» ACTIVITY
Your answer must consist of exactly the lines below, starting with the line with "Markus Molitor : GOC Riesling Wehlener Sonnenuhr Auslese*** 2022" and going on through the line with "Hyvinkään Tahko (122, 634)", and nothing else.

» EXCERPTED RECORDS
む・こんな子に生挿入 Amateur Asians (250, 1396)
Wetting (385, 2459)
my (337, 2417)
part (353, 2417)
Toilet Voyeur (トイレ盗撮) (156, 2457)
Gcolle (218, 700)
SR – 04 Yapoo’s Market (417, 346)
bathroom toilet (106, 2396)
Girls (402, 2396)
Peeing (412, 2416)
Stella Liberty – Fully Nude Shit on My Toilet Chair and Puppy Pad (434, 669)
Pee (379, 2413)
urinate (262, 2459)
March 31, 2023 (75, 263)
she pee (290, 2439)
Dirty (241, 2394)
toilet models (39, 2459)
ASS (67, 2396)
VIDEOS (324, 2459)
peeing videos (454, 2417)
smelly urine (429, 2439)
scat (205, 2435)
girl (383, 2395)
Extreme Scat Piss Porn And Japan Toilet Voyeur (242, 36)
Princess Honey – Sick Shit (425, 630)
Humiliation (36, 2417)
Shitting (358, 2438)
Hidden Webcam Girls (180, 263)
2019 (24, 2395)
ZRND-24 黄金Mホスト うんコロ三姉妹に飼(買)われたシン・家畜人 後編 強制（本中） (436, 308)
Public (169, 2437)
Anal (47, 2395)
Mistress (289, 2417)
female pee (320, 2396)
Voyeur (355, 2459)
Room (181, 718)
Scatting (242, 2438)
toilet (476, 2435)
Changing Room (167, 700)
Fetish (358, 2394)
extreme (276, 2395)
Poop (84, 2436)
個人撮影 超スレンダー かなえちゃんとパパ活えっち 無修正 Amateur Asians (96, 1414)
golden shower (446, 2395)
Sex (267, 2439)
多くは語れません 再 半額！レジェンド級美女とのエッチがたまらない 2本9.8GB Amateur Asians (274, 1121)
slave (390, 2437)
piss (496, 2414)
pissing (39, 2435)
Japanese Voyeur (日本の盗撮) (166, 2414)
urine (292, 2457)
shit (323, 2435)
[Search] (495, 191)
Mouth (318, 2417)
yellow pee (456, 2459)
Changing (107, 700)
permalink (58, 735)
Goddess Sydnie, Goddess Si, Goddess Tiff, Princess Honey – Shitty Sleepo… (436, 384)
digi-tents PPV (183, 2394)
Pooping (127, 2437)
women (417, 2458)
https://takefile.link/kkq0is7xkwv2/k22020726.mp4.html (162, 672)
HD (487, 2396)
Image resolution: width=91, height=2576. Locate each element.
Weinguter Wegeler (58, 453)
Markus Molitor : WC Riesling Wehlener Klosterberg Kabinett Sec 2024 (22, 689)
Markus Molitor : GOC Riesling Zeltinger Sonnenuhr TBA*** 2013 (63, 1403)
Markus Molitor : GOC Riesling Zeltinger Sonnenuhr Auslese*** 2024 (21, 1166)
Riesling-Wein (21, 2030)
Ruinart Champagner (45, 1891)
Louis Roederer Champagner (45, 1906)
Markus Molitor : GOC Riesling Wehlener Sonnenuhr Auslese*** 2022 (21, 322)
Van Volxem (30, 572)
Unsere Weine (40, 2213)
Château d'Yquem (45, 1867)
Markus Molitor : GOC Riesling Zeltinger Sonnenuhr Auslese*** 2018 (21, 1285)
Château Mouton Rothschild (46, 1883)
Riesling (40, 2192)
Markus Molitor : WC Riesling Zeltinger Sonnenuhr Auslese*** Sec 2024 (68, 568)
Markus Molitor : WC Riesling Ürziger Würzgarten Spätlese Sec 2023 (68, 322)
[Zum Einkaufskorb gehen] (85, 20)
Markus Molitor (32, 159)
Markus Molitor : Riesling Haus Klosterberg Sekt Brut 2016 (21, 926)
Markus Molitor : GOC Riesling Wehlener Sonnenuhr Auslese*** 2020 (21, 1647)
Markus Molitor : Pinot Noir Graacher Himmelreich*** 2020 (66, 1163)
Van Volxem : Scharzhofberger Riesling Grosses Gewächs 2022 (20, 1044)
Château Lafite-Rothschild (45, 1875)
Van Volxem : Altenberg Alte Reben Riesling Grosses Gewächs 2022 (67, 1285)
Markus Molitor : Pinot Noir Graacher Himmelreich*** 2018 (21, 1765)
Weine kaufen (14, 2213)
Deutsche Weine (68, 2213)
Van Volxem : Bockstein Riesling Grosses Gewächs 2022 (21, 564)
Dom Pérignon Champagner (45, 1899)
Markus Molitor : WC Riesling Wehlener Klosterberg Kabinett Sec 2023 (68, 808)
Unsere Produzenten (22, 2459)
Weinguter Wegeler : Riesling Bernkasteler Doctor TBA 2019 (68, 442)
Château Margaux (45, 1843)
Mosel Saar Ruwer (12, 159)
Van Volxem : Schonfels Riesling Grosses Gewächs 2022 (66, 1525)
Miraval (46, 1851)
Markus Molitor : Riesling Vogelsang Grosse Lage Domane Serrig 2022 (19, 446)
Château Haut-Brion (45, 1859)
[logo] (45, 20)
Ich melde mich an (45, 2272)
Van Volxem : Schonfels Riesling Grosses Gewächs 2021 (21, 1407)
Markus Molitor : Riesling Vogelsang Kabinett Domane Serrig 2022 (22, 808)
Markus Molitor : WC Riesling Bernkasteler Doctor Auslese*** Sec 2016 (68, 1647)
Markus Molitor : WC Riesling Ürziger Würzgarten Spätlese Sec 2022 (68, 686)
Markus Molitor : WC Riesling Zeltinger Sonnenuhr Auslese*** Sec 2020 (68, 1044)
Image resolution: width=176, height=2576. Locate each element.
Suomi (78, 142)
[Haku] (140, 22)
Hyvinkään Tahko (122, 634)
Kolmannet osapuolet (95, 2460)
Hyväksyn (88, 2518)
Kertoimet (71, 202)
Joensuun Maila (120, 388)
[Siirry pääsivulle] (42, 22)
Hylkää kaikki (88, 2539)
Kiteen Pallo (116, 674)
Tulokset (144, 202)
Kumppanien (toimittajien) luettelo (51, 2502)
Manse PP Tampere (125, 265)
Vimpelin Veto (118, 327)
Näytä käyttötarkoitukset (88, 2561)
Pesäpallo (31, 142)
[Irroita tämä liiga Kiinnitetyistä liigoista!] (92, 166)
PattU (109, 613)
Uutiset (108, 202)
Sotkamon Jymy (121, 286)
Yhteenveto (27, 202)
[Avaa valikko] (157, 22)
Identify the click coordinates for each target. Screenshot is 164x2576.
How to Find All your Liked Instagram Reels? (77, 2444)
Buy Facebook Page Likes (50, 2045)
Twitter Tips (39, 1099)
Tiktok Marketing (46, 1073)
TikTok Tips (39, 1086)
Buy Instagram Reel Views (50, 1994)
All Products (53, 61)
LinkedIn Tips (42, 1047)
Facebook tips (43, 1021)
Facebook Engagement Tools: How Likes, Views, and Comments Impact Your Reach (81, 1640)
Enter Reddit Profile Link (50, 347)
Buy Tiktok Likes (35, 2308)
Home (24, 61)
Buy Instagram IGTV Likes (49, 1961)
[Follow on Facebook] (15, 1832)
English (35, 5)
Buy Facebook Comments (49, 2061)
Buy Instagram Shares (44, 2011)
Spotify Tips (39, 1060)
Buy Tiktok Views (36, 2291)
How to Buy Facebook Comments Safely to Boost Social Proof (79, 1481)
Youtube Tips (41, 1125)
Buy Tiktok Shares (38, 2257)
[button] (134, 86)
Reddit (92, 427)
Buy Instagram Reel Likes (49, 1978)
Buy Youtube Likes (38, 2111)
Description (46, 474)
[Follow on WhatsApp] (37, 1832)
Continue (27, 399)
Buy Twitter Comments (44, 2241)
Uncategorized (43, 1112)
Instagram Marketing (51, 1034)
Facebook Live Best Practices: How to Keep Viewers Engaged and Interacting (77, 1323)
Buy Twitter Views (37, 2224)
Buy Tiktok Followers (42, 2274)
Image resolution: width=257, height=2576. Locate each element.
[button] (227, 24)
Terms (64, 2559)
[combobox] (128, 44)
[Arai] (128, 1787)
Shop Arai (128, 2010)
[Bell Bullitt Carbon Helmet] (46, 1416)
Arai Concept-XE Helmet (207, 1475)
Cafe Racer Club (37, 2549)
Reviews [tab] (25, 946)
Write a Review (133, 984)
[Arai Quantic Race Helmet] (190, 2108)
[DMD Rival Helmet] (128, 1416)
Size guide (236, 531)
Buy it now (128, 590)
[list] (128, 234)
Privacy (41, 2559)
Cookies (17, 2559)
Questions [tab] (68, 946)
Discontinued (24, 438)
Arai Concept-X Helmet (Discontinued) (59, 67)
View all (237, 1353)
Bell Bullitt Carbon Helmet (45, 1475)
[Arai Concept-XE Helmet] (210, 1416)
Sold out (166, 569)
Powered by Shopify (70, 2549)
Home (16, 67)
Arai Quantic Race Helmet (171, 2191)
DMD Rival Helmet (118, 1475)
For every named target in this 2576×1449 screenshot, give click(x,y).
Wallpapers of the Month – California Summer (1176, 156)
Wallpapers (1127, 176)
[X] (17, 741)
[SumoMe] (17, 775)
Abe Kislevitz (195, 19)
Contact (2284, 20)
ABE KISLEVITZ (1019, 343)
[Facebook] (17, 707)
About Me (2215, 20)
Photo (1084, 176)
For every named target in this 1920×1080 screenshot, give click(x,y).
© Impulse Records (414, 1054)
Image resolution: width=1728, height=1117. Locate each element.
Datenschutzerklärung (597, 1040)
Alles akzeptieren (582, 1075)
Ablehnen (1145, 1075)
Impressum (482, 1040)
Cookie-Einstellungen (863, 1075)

» EXPECTED ANSWER
Markus Molitor : GOC Riesling Wehlener Sonnenuhr Auslese*** 2022 (21, 322)
Van Volxem (30, 572)
Unsere Weine (40, 2213)
Château d'Yquem (45, 1867)
Markus Molitor : GOC Riesling Zeltinger Sonnenuhr Auslese*** 2018 (21, 1285)
Château Mouton Rothschild (46, 1883)
Riesling (40, 2192)
Markus Molitor : WC Riesling Zeltinger Sonnenuhr Auslese*** Sec 2024 (68, 568)
Markus Molitor : WC Riesling Ürziger Würzgarten Spätlese Sec 2023 (68, 322)
[Zum Einkaufskorb gehen] (85, 20)
Markus Molitor (32, 159)
Markus Molitor : Riesling Haus Klosterberg Sekt Brut 2016 (21, 926)
Markus Molitor : GOC Riesling Wehlener Sonnenuhr Auslese*** 2020 (21, 1647)
Markus Molitor : Pinot Noir Graacher Himmelreich*** 2020 (66, 1163)
Van Volxem : Scharzhofberger Riesling Grosses Gewächs 2022 (20, 1044)
Château Lafite-Rothschild (45, 1875)
Van Volxem : Altenberg Alte Reben Riesling Grosses Gewächs 2022 (67, 1285)
Markus Molitor : Pinot Noir Graacher Himmelreich*** 2018 (21, 1765)
Weine kaufen (14, 2213)
Deutsche Weine (68, 2213)
Van Volxem : Bockstein Riesling Grosses Gewächs 2022 (21, 564)
Dom Pérignon Champagner (45, 1899)
Markus Molitor : WC Riesling Wehlener Klosterberg Kabinett Sec 2023 (68, 808)
Unsere Produzenten (22, 2459)
Weinguter Wegeler : Riesling Bernkasteler Doctor TBA 2019 (68, 442)
Château Margaux (45, 1843)
Mosel Saar Ruwer (12, 159)
Van Volxem : Schonfels Riesling Grosses Gewächs 2022 (66, 1525)
Miraval (46, 1851)
Markus Molitor : Riesling Vogelsang Grosse Lage Domane Serrig 2022 (19, 446)
Château Haut-Brion (45, 1859)
[logo] (45, 20)
Ich melde mich an (45, 2272)
Van Volxem : Schonfels Riesling Grosses Gewächs 2021 (21, 1407)
Markus Molitor : Riesling Vogelsang Kabinett Domane Serrig 2022 (22, 808)
Markus Molitor : WC Riesling Bernkasteler Doctor Auslese*** Sec 2016 (68, 1647)
Markus Molitor : WC Riesling Ürziger Würzgarten Spätlese Sec 2022 (68, 686)
Markus Molitor : WC Riesling Zeltinger Sonnenuhr Auslese*** Sec 2020 (68, 1044)
Image resolution: width=176, height=2576. Locate each element.
Suomi (78, 142)
[Haku] (140, 22)
Hyvinkään Tahko (122, 634)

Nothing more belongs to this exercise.